[start of Data for this exercise]

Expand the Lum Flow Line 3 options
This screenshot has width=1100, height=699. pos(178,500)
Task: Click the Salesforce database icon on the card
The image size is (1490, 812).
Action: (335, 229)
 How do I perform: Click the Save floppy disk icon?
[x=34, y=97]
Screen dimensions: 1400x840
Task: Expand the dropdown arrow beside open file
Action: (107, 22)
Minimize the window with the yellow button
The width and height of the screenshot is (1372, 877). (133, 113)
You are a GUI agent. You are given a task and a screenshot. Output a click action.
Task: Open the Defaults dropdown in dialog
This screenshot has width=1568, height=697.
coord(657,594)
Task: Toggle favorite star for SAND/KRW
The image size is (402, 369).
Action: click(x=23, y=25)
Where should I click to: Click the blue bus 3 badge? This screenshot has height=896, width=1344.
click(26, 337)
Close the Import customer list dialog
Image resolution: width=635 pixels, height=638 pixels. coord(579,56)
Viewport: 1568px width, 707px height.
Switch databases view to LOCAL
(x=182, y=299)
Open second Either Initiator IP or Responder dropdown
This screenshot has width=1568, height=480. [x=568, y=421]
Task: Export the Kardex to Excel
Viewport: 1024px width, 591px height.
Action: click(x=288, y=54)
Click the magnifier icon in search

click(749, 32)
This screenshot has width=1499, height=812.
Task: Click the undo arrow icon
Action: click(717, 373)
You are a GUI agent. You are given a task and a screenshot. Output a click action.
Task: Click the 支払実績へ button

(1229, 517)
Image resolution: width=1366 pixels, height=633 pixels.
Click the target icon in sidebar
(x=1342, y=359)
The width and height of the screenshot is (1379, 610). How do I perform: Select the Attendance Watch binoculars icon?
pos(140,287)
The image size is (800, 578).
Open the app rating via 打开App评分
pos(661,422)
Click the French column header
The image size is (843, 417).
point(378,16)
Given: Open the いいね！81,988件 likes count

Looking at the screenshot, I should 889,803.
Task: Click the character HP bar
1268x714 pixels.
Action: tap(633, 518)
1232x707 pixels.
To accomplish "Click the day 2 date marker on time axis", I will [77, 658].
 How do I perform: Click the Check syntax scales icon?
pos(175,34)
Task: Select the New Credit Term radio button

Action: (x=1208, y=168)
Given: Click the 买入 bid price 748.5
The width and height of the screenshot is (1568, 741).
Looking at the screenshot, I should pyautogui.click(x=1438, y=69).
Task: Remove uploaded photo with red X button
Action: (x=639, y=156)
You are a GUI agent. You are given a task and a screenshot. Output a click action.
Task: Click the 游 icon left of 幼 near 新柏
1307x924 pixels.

[end of Data for this exercise]

Reproduce all of the lines above without any changes.

• _Exercise output_:
Expand the Lum Flow Line 3 options
This screenshot has width=1100, height=699. pos(178,500)
Task: Click the Salesforce database icon on the card
The image size is (1490, 812).
Action: (335, 229)
 How do I perform: Click the Save floppy disk icon?
[x=34, y=97]
Screen dimensions: 1400x840
Task: Expand the dropdown arrow beside open file
Action: (107, 22)
Minimize the window with the yellow button
The width and height of the screenshot is (1372, 877). (133, 113)
You are a GUI agent. You are given a task and a screenshot. Output a click action.
Task: Open the Defaults dropdown in dialog
This screenshot has width=1568, height=697.
coord(657,594)
Task: Toggle favorite star for SAND/KRW
The image size is (402, 369).
Action: click(x=23, y=25)
Where should I click to: Click the blue bus 3 badge? This screenshot has height=896, width=1344.
click(26, 337)
Close the Import customer list dialog
Image resolution: width=635 pixels, height=638 pixels. coord(579,56)
Viewport: 1568px width, 707px height.
Switch databases view to LOCAL
(x=182, y=299)
Open second Either Initiator IP or Responder dropdown
This screenshot has width=1568, height=480. [x=568, y=421]
Task: Export the Kardex to Excel
Viewport: 1024px width, 591px height.
Action: click(x=288, y=54)
Click the magnifier icon in search

click(749, 32)
This screenshot has width=1499, height=812.
Task: Click the undo arrow icon
Action: click(717, 373)
You are a GUI agent. You are given a task and a screenshot. Output a click action.
Task: Click the 支払実績へ button

(1229, 517)
Image resolution: width=1366 pixels, height=633 pixels.
Click the target icon in sidebar
(x=1342, y=359)
The width and height of the screenshot is (1379, 610). How do I perform: Select the Attendance Watch binoculars icon?
pos(140,287)
The image size is (800, 578).
Open the app rating via 打开App评分
pos(661,422)
Click the French column header
The image size is (843, 417).
point(378,16)
Given: Open the いいね！81,988件 likes count

Looking at the screenshot, I should 889,803.
Task: Click the character HP bar
1268x714 pixels.
Action: tap(633, 518)
1232x707 pixels.
To accomplish "Click the day 2 date marker on time axis", I will [77, 658].
 How do I perform: Click the Check syntax scales icon?
pos(175,34)
Task: Select the New Credit Term radio button

Action: (x=1208, y=168)
Given: Click the 买入 bid price 748.5
The width and height of the screenshot is (1568, 741).
Looking at the screenshot, I should pyautogui.click(x=1438, y=69).
Task: Remove uploaded photo with red X button
Action: (x=639, y=156)
You are a GUI agent. You are given a task and a screenshot. Output a click action.
Task: Click the 游 icon left of 幼 near 新柏
1307x924 pixels.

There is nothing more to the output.